Data for locating visible targets |
## Start
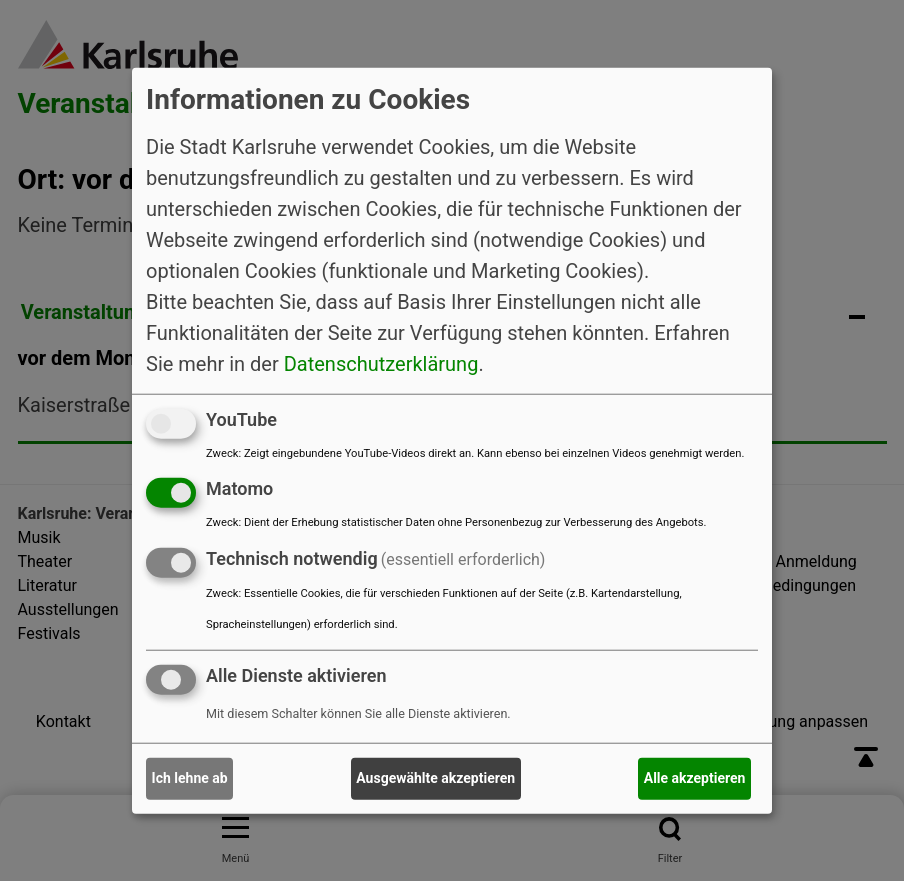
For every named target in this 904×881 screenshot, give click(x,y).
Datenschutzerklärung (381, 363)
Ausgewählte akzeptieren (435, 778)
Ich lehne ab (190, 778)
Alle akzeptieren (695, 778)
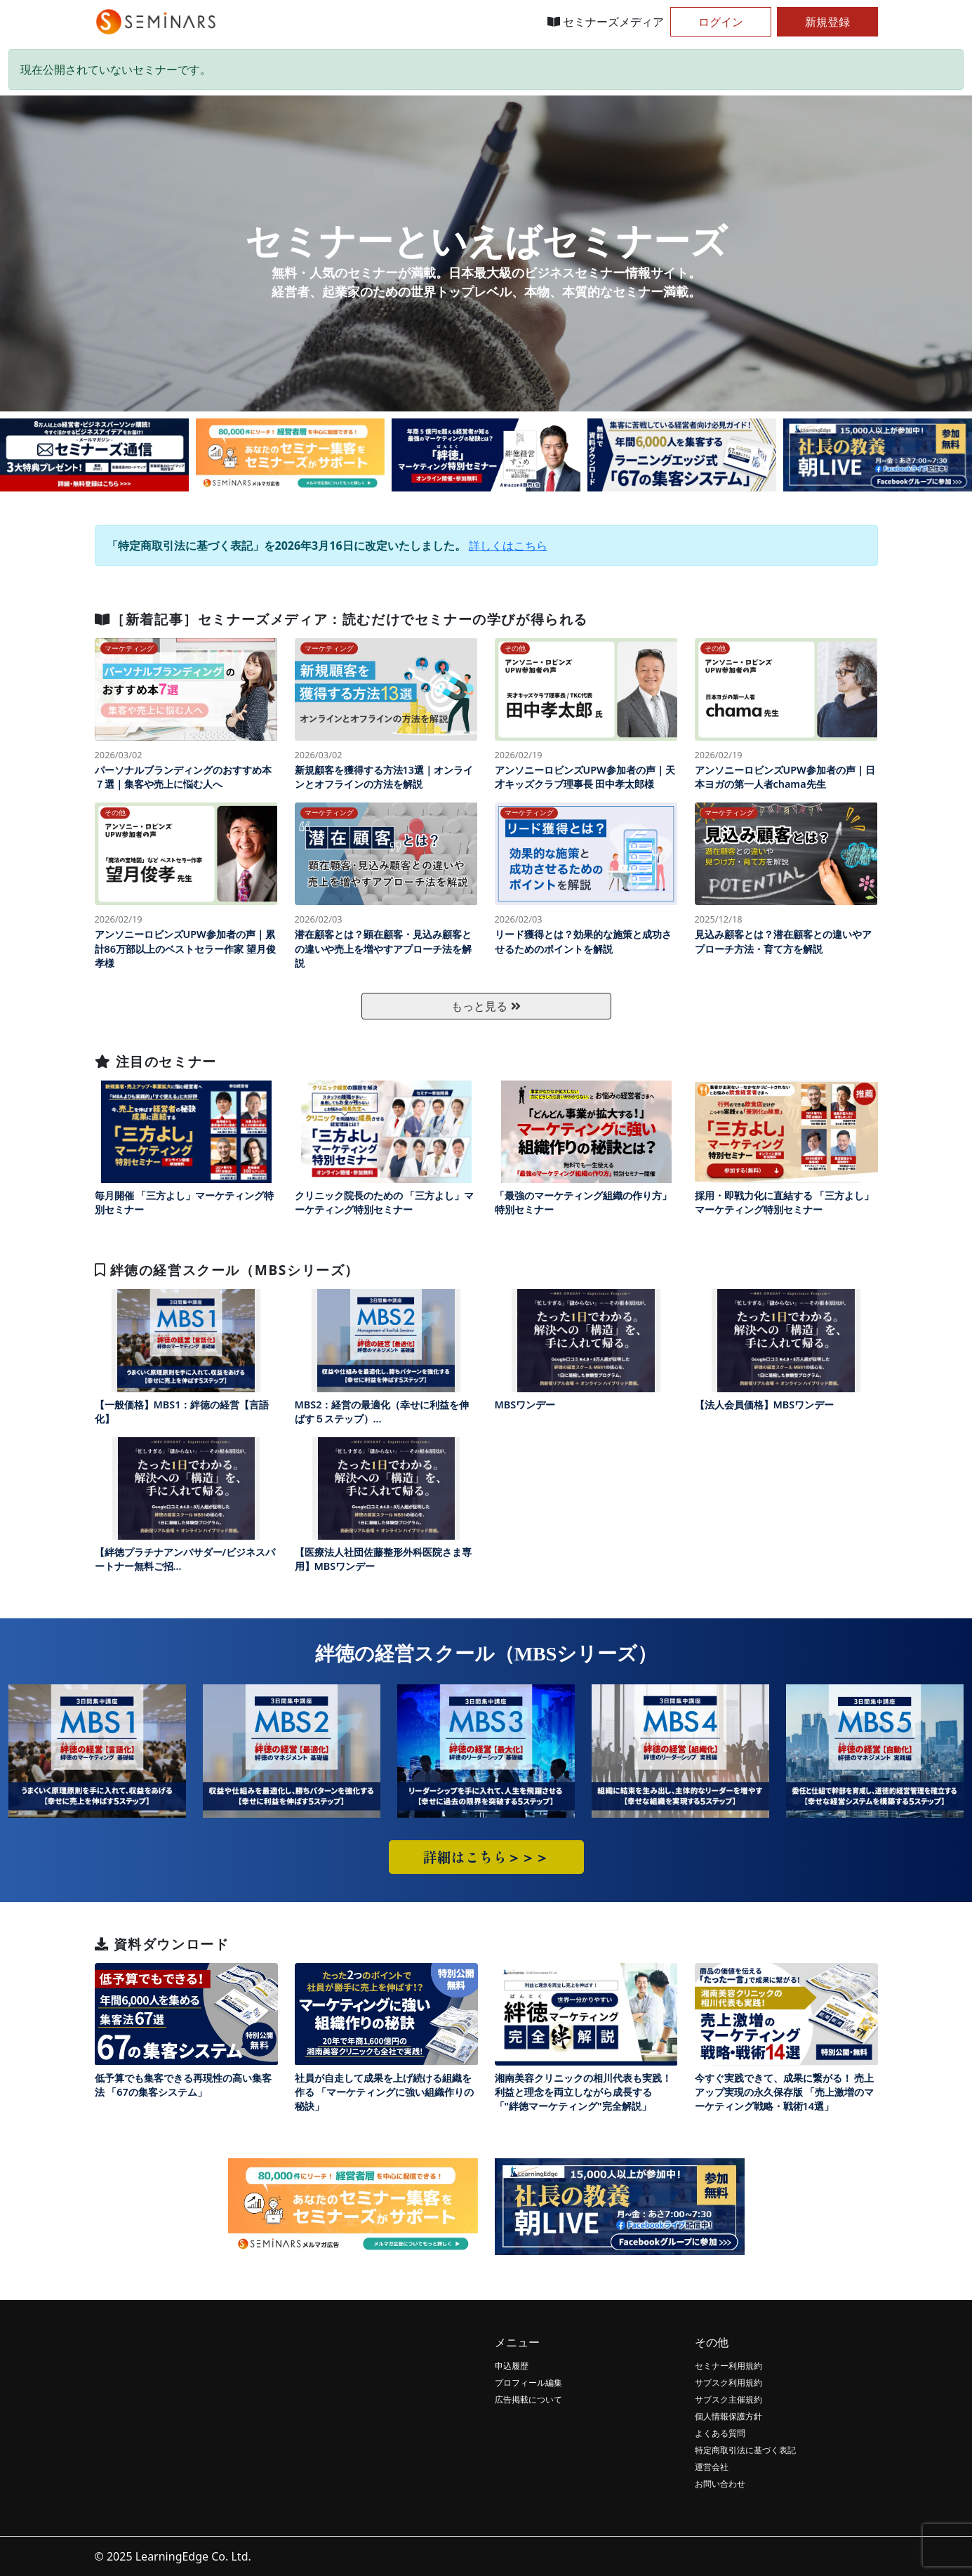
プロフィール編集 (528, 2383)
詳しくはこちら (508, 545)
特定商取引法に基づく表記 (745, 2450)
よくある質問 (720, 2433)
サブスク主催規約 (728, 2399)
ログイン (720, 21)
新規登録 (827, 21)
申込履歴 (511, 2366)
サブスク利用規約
## End
Write out every line of the records above again, requests included, adding 41 to each coordinate number in the answers. Leave the pictures out.

For every named target in this 904×881 screenshot, give click(x,y).
Datenschutzerklärung (422, 404)
Ausgewählte akzeptieren (476, 819)
Ich lehne ab (231, 819)
Alle akzeptieren (736, 819)
プロフィール編集 (569, 2424)
詳しくはこちら (549, 586)
特定商取引法に基づく表記 (786, 2491)
よくある質問 (761, 2474)
サブスク主催規約 (769, 2440)
ログイン (761, 62)
新規登録 (868, 62)
申込履歴 (552, 2407)
サブスク利用規約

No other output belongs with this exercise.